▶ **YOUR OBJECTIVE**
Exactly the lines from the one containing "Rajab Umar (377, 1423)" through the final line of the data are to be written out again, with nothing added.

▶ **RAW DATA**

>>>

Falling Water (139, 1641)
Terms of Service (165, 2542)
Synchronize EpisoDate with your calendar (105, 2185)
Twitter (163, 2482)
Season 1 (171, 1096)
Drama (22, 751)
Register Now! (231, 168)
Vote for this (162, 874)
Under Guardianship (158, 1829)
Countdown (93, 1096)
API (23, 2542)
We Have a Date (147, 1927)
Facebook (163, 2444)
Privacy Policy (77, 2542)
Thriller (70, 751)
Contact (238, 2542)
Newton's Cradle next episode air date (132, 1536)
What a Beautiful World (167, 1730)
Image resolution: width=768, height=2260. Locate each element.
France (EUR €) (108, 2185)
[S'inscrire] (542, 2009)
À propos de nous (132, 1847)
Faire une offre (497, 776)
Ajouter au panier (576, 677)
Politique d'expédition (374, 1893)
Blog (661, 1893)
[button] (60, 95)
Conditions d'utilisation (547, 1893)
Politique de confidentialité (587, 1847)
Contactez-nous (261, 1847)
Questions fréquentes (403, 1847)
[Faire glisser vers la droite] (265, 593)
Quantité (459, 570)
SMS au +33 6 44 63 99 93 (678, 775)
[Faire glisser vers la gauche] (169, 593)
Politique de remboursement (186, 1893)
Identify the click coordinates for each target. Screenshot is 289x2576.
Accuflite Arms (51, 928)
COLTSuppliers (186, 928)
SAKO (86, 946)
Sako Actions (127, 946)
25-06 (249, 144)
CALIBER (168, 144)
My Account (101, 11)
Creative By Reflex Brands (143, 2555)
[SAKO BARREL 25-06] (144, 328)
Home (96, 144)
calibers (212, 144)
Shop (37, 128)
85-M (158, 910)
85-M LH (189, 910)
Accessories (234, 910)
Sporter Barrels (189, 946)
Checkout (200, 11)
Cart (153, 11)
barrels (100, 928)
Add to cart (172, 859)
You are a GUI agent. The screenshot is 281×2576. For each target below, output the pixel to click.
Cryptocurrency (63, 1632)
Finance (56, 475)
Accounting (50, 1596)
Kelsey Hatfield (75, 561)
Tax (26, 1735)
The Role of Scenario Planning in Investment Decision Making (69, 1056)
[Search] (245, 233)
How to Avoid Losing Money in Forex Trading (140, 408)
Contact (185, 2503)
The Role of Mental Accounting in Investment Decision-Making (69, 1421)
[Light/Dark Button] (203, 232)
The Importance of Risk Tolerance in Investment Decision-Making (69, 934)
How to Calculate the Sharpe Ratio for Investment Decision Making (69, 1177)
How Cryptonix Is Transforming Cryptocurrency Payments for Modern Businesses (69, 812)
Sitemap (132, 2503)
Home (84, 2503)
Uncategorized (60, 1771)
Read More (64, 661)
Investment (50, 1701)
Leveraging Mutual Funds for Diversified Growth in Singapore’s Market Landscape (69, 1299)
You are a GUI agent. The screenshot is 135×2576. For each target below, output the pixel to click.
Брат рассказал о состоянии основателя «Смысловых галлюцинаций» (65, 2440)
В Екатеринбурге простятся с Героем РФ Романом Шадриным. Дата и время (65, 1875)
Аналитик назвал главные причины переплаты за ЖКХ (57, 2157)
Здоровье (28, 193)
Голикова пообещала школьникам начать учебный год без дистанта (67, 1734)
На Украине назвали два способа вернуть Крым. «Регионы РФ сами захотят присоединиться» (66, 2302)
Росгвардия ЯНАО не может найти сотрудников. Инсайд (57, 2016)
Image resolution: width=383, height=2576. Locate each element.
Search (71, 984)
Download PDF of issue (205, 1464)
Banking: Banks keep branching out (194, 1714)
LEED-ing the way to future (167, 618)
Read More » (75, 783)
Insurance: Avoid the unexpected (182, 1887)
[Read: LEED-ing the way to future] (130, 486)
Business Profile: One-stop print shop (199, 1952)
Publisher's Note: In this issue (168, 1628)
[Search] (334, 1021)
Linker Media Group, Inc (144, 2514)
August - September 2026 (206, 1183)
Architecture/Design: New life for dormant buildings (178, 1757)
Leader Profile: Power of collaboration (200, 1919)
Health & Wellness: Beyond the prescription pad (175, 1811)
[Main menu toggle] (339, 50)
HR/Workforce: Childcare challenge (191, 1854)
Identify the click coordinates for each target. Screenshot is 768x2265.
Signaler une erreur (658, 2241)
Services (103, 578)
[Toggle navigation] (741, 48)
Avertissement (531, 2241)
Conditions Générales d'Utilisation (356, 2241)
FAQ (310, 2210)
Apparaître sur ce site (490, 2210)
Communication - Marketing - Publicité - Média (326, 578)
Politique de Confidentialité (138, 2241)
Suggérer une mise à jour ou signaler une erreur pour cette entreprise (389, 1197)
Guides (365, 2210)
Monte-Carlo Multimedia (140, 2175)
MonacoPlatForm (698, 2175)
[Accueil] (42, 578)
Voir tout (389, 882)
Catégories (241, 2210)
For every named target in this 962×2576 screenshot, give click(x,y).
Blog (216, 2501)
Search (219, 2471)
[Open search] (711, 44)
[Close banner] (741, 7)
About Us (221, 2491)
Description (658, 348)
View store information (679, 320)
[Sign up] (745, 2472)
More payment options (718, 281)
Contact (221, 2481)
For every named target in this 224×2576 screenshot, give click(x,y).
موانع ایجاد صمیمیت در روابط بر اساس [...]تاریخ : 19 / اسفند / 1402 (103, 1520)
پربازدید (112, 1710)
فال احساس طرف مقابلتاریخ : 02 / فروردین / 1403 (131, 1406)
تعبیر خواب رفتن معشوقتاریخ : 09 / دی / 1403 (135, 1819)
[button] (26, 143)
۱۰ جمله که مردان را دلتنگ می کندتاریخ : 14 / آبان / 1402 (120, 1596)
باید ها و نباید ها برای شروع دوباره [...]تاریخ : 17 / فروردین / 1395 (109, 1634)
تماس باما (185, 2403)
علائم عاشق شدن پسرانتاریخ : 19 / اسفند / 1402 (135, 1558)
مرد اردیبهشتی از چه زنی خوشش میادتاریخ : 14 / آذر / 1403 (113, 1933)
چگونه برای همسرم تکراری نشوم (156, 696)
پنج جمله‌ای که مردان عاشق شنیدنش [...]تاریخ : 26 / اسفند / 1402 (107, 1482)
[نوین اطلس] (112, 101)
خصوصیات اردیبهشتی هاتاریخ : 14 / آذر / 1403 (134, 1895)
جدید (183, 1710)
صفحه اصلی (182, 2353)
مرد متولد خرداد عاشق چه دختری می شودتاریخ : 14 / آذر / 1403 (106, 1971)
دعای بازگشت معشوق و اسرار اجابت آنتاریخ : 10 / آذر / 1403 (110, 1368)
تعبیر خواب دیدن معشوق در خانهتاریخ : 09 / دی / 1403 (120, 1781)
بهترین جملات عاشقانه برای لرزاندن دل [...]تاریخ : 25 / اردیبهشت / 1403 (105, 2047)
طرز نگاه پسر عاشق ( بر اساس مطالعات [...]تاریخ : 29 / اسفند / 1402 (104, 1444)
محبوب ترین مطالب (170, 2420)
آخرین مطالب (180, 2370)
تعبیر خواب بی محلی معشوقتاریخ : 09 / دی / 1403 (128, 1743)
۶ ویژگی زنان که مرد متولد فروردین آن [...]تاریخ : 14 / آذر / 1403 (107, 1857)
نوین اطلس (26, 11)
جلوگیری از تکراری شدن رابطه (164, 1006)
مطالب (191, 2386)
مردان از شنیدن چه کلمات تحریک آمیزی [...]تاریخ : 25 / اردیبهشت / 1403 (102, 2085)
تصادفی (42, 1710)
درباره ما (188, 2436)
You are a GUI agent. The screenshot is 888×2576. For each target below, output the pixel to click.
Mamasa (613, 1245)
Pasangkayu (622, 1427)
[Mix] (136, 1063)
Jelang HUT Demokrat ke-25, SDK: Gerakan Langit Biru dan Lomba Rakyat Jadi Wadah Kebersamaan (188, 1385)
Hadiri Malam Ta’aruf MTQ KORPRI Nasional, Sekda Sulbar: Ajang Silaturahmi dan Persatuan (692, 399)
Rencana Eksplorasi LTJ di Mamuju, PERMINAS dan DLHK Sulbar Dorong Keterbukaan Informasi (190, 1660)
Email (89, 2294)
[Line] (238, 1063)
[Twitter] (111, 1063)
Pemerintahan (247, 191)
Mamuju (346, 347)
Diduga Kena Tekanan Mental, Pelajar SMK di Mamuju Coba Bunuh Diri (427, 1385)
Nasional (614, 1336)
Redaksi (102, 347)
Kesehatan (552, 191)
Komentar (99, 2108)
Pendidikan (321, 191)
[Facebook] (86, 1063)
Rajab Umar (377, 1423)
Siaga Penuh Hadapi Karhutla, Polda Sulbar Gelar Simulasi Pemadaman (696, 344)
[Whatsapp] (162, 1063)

<<<

▶ **SOLUTION TO THIS PROBLEM**
Rajab Umar (377, 1423)
Siaga Penuh Hadapi Karhutla, Polda Sulbar Gelar Simulasi Pemadaman (696, 344)
[Whatsapp] (162, 1063)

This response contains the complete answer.